TEXT SHOWN ->
We are a nation of jailers ... and of jailed. We have zero-tolerance, and we brag about it. Our leaders ride to power on the backs of the convicted. Brown backs, black backs, for the most part. We have created powerful lobbies of people whose livelihoods depend on putting more of their fellow citizens in cages, for longer stretches of their lives, and we cannot seem to appease those lobbies fast enough.
This is America, home of the free, at the dawn of the new millennium. We are a nation singular in our urge to punish, and in our willingness to indulge that urge. But we are paying for that indulgence.
We are paying with our tax dollars, both what we spend to catch, convict and incarcerate the two million and what we fail to collect from their potential wages. We are paying in distrust of our system and of our institutions among those groups, Black and Latino mostly, against whom we have chosen to enforce the most punitive of our laws. We are paying with our futures, in the education dollars that have gone, in state after state, into the building and running of prisons, more so every year. And we are paying with our souls, scarred and hardened by our growing willingness to accept that which we know is immoral and inhumane and corrupt.

GIVEN EXERCISE A -> Resize the entries between the line holding "The width and height of the screenshot is (1124, 748)." and the line holding "click(x=57, y=323)", inclusive: write out every line in that span again, requests included, multiplying each click coordinate in the answers by 1.7 and rounding to whole numbers, with halves rounded up.
The entries that come next are unrelated to the passage on American incarceration.

Entries pairing text with element locations:
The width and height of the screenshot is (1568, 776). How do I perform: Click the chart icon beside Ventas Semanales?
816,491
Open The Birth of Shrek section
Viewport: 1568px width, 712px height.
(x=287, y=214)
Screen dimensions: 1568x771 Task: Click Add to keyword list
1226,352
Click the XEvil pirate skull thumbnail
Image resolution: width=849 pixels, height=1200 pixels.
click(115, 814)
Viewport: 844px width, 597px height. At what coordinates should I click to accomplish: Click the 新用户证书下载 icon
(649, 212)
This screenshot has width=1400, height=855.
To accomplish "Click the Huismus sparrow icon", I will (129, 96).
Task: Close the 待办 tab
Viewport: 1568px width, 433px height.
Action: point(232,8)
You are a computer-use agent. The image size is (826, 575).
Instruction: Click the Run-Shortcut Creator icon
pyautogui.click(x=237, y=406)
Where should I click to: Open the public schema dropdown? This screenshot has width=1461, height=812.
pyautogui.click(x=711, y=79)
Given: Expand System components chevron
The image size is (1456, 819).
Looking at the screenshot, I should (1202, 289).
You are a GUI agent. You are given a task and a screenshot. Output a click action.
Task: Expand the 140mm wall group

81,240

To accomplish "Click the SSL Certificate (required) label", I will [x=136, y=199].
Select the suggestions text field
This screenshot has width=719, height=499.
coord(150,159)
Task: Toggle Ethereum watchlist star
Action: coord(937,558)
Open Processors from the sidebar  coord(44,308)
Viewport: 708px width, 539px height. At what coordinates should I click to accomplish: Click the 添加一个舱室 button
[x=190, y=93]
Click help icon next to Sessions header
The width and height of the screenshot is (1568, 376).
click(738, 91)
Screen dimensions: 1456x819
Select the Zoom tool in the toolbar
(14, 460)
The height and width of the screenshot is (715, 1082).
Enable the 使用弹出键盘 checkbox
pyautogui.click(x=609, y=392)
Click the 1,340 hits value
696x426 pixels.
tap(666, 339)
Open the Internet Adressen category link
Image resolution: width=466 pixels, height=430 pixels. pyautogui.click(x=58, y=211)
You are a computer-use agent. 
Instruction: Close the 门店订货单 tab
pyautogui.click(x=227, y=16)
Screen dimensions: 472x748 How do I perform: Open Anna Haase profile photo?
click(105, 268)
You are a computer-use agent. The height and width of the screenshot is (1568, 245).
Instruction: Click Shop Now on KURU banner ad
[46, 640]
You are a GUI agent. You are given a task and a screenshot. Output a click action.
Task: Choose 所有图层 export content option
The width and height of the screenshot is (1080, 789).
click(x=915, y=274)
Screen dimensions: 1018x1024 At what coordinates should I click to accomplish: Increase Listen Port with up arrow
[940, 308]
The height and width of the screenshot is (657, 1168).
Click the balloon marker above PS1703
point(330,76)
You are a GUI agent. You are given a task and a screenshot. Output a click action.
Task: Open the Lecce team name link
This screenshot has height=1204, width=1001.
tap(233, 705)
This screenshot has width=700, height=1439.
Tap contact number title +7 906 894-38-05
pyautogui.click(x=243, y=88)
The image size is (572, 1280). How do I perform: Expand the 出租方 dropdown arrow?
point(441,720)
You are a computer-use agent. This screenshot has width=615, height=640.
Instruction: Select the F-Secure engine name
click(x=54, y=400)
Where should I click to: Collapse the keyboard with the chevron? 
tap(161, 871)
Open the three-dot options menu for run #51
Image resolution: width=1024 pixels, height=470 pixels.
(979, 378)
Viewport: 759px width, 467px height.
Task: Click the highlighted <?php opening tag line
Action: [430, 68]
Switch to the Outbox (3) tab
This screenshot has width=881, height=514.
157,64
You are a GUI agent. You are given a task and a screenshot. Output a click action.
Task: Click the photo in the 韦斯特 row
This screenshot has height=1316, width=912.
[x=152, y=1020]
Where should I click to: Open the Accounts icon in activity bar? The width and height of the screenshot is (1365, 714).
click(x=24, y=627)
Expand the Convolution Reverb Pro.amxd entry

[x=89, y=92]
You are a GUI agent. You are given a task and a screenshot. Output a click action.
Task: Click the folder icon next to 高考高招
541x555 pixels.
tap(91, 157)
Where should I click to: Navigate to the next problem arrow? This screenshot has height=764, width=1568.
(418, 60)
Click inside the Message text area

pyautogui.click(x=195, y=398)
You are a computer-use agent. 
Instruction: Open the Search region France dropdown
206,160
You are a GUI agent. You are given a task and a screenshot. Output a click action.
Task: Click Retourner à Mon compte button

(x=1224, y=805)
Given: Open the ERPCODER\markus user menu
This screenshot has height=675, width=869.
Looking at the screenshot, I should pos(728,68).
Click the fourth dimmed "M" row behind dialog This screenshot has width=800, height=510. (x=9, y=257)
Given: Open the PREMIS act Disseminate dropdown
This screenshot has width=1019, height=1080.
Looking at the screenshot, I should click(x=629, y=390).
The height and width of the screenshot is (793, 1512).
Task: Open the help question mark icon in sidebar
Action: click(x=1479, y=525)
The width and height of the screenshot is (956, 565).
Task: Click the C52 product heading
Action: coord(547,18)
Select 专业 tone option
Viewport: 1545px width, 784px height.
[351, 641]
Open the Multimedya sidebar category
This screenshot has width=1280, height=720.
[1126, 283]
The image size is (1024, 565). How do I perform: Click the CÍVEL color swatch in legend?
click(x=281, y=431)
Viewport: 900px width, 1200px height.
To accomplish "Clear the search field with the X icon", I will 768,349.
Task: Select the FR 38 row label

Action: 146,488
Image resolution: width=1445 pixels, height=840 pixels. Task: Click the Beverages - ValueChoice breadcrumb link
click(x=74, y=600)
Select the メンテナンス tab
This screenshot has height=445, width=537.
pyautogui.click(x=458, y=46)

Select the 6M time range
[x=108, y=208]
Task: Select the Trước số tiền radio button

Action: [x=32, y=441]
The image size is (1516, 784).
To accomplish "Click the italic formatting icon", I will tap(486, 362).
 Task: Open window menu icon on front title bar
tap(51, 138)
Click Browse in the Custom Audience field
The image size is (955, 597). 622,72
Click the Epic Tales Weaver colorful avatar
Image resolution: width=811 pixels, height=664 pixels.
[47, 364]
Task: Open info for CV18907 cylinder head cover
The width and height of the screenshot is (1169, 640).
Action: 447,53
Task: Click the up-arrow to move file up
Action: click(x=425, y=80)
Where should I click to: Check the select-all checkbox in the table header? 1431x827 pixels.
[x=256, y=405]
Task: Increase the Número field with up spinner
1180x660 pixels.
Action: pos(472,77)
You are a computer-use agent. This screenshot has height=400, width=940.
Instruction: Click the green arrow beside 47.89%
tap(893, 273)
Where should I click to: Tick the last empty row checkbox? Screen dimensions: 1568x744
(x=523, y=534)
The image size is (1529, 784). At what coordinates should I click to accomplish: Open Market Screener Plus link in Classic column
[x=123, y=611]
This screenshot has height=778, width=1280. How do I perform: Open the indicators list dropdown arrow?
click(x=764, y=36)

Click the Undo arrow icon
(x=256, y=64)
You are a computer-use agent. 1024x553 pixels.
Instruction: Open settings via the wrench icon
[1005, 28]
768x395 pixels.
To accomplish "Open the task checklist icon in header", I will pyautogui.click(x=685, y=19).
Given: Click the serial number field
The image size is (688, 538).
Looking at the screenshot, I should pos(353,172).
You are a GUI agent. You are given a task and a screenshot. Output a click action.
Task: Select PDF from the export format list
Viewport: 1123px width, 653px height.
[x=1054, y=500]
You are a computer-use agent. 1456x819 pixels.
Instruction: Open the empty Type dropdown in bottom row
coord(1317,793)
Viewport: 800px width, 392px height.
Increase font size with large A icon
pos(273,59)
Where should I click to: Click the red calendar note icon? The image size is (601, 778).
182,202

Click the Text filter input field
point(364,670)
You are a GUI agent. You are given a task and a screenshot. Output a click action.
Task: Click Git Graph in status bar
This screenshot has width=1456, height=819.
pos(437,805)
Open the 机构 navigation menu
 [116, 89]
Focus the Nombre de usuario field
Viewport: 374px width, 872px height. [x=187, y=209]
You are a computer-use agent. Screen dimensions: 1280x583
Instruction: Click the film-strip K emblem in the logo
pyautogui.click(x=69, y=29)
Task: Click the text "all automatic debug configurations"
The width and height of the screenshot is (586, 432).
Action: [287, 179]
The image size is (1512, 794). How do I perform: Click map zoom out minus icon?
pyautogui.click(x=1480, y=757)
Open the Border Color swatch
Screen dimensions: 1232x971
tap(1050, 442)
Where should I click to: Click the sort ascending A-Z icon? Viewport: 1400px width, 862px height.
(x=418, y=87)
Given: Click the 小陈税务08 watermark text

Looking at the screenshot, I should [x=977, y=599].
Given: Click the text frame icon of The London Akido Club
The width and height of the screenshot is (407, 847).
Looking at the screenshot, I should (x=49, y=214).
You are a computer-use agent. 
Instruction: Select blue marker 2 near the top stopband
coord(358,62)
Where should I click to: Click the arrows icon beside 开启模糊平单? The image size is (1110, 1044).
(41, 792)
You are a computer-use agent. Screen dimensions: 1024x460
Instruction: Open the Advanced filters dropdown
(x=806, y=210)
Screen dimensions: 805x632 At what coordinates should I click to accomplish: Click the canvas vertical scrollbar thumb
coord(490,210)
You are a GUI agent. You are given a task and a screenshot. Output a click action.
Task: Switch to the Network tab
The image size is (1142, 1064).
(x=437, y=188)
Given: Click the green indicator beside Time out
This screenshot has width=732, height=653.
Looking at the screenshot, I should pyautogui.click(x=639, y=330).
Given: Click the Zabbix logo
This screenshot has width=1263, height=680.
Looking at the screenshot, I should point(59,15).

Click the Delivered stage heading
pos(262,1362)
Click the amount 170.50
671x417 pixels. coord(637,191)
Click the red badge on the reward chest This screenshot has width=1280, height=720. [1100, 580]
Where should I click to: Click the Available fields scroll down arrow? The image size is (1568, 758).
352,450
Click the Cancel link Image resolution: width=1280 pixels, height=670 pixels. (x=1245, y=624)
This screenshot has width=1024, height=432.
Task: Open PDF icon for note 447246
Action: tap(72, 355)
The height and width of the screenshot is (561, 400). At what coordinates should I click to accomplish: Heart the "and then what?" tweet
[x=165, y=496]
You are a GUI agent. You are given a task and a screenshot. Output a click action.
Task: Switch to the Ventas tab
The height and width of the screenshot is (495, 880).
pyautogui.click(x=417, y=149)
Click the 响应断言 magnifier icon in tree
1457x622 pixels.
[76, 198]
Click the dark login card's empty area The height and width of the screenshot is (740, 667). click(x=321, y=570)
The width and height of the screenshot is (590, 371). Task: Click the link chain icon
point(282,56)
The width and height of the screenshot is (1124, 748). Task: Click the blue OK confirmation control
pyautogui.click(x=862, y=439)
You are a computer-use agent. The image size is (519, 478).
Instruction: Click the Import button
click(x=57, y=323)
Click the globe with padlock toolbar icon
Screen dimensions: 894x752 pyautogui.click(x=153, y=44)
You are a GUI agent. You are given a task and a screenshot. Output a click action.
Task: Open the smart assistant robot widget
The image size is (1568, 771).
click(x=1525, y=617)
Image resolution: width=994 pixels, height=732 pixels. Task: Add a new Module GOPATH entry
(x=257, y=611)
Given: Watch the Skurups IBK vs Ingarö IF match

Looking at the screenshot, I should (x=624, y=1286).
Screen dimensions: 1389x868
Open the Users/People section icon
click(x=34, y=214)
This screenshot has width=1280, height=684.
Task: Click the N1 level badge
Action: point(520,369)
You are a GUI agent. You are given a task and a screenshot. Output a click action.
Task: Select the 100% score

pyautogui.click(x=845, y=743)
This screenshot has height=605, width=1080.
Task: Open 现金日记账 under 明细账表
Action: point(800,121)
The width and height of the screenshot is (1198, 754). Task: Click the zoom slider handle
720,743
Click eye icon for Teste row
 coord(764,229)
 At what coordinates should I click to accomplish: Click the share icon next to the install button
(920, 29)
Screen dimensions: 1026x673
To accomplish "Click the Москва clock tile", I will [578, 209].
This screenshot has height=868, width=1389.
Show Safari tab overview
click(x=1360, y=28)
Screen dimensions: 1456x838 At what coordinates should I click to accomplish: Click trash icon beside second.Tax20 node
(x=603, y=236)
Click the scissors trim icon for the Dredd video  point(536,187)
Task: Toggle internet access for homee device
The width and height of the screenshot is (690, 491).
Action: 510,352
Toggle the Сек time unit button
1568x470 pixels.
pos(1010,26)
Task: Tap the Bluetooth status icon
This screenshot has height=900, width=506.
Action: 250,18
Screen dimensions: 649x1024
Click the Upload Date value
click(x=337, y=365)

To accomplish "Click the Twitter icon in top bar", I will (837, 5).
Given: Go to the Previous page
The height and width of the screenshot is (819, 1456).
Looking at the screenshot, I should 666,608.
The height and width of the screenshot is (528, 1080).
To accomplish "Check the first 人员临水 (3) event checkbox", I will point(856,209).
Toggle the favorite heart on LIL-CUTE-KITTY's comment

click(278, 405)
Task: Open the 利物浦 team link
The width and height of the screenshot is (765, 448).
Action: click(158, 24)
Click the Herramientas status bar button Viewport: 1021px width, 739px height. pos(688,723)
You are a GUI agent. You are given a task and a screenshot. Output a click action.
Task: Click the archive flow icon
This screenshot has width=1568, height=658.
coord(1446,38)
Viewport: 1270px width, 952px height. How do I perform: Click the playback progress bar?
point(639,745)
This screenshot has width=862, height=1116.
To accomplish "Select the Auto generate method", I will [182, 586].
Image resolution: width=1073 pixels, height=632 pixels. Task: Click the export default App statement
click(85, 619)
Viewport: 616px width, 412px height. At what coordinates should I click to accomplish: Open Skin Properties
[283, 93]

GIVEN EXERCISE B -> Echo the passage on American incarceration word for word.

FULL OUTPUT A ->
The width and height of the screenshot is (1124, 748). Task: Click the blue OK confirmation control
pyautogui.click(x=1465, y=746)
You are a computer-use agent. The image size is (519, 478).
Instruction: Click the Import button
click(x=97, y=549)

FULL OUTPUT B ->
We are a nation of jailers ... and of jailed. We have zero-tolerance, and we brag about it. Our leaders ride to power on the backs of the convicted. Brown backs, black backs, for the most part. We have created powerful lobbies of people whose livelihoods depend on putting more of their fellow citizens in cages, for longer stretches of their lives, and we cannot seem to appease those lobbies fast enough.
This is America, home of the free, at the dawn of the new millennium. We are a nation singular in our urge to punish, and in our willingness to indulge that urge. But we are paying for that indulgence.
We are paying with our tax dollars, both what we spend to catch, convict and incarcerate the two million and what we fail to collect from their potential wages. We are paying in distrust of our system and of our institutions among those groups, Black and Latino mostly, against whom we have chosen to enforce the most punitive of our laws. We are paying with our futures, in the education dollars that have gone, in state after state, into the building and running of prisons, more so every year. And we are paying with our souls, scarred and hardened by our growing willingness to accept that which we know is immoral and inhumane and corrupt.